Nothing below is to be printed except the lines between the line holding "Anagrapp Lösungen [ Aller" and the line holding "Benachrichtige mich über neue", inclusive, each exactly as it appears.

[Given records Boundary: Start]

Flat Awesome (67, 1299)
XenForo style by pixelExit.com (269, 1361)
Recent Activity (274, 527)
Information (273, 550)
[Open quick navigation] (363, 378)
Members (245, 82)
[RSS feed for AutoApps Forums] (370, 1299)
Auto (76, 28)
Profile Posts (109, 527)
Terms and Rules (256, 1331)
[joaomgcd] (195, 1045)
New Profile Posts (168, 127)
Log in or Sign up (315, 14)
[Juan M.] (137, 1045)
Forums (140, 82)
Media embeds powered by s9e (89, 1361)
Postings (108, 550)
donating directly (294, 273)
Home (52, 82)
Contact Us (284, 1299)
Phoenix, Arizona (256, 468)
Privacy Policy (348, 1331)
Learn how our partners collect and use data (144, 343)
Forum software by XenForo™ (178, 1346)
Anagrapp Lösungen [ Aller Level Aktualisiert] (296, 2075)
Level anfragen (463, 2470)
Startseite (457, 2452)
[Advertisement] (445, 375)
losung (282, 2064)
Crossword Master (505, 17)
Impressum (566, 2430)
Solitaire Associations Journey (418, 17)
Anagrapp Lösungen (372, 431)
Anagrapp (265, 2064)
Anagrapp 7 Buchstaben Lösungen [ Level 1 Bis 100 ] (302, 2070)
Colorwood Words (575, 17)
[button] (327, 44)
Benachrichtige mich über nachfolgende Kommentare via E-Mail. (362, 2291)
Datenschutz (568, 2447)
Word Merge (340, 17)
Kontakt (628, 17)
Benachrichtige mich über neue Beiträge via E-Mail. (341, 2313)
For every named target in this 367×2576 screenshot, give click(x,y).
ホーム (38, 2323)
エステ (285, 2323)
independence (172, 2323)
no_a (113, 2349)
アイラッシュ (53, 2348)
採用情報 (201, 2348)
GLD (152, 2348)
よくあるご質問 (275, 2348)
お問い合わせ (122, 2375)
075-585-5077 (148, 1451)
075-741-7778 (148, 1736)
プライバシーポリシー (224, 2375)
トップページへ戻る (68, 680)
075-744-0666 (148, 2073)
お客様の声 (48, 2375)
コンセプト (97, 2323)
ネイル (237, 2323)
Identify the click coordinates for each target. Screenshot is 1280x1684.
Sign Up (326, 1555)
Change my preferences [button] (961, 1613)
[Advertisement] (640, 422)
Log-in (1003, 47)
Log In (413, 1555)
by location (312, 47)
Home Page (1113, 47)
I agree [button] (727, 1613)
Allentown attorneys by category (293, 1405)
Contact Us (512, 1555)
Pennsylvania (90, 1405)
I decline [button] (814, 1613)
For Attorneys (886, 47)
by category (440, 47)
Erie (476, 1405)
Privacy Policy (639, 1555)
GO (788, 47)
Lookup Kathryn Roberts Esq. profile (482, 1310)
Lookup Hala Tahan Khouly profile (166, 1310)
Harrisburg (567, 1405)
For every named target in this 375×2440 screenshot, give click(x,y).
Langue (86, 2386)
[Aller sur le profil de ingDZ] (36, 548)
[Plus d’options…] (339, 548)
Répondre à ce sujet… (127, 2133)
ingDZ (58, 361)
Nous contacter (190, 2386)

[Given records Boundary: End]

== Reply to the exercise ==
Anagrapp Lösungen [ Aller Level Aktualisiert] (296, 2075)
Level anfragen (463, 2470)
Startseite (457, 2452)
[Advertisement] (445, 375)
losung (282, 2064)
Crossword Master (505, 17)
Impressum (566, 2430)
Solitaire Associations Journey (418, 17)
Anagrapp Lösungen (372, 431)
Anagrapp (265, 2064)
Anagrapp 7 Buchstaben Lösungen [ Level 1 Bis 100 ] (302, 2070)
Colorwood Words (575, 17)
[button] (327, 44)
Benachrichtige mich über nachfolgende Kommentare via E-Mail. (362, 2291)
Datenschutz (568, 2447)
Word Merge (340, 17)
Kontakt (628, 17)
Benachrichtige mich über neue Beiträge via E-Mail. (341, 2313)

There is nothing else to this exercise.